Les missionnaires, sans force pour refréner les vices et empêcher les violences qui se commettaient sous leurs yeux et dans plusieurs ports de la Nouvelle-Zélande, eurent une idée incroyable : ils incitèrent les chefs maoris de la baie des Iles à implorer la protection du roi de la Grande-Bretagne ; en termes plus vrais, ils rédigèrent une adresse obtenant de ces chefs, au nombre de treize, ou la signature ou la marque qui la représente. La dérision était complète : treize sur ce vaste territoire où les maîtres des tribus indépendantes se comptaient par centaines.
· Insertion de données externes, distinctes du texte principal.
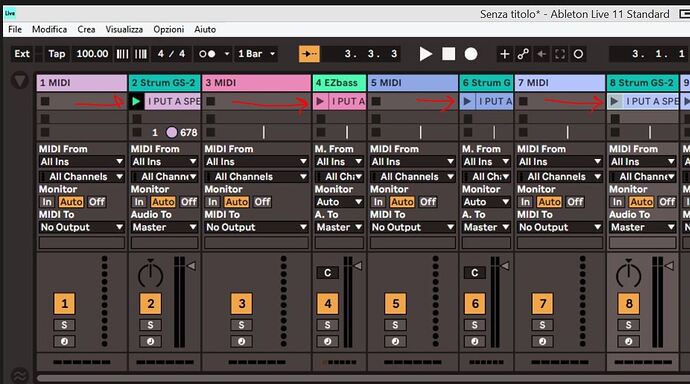This screenshot has width=690, height=384.
Task: Set track 1 MIDI monitor to In
Action: [47, 202]
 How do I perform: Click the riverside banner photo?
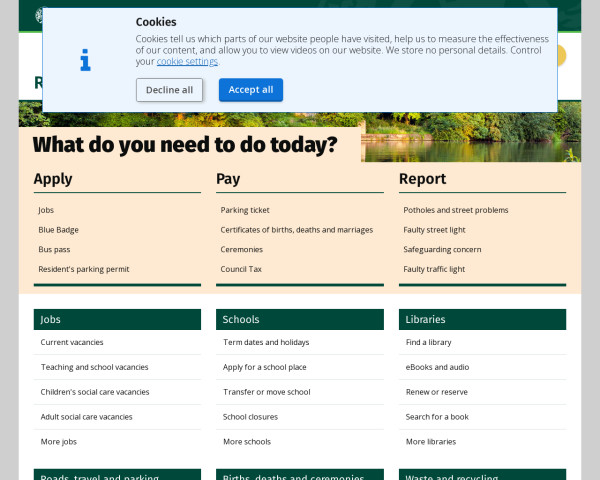pos(470,135)
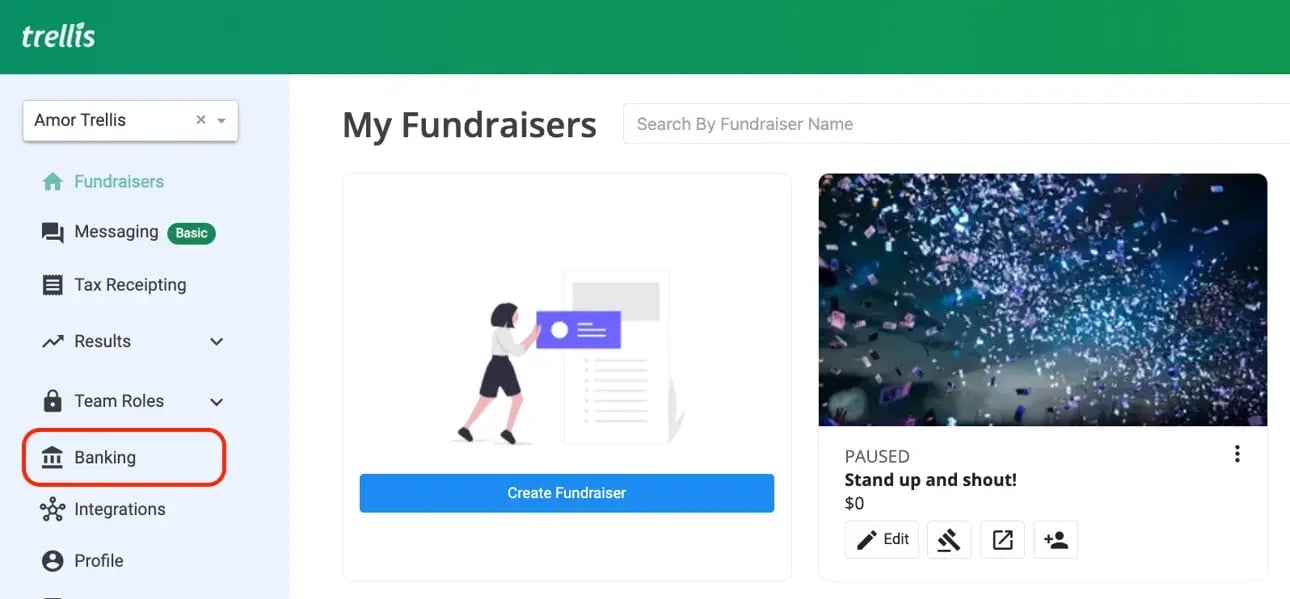
Task: Click the Create Fundraiser button
Action: pos(567,493)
Il fallait un prétexte pour toucher le gouvernement de la Grande-Bretagne; le prétexte fut trouvé. On se souvient qu’au moment du passage de la corvette la Favorite, en 1831, on avait répandu le bruit que le capitaine Laplace entendait prendre possession du pays au nom de son souverain le roi Louis-Philippe[1]. Voici, dans cette comédie, en quel langage s’exprimaient les treize insulaires pour être défendus contre les ennemis du dedans ou du dehors : «Roi Guillaume; nous, les chefs de la Nouvelle-Zélande, assemblés à Keri-Keri, nous t’écrivons, ayant appris que tu es le grand chef de l’autre côté des mers... Nous te prions d’être notre ami et le gardien de nos îles.. — Nous avons entendu dire que la tribu de Marion est sur le point de s’emparer de notre sol...» Dans l’esprit des aborigènes, la tribu de Marion signifie le peuple français. Les historiens britanniques de la Nouvelle-Zélande affirment que les insulaires, pleins de sympathie pour les Anglais, nourrissent une extrême antipathie à l’égard des Français ; ils ont tant renouvelé l’assertion que peut-être y accordent-ils confiance eux-mêmes. L’adresse au roi Guillaume IV, transmise par le révérend Williams Yate, fut appuyée en Angleterre par la société de l’église des missions. Elle arriva aux mains du ministre des colonies.

  1. New-Zealand, between the years 1831 and 1837, by J. S. Polack; London, 1838.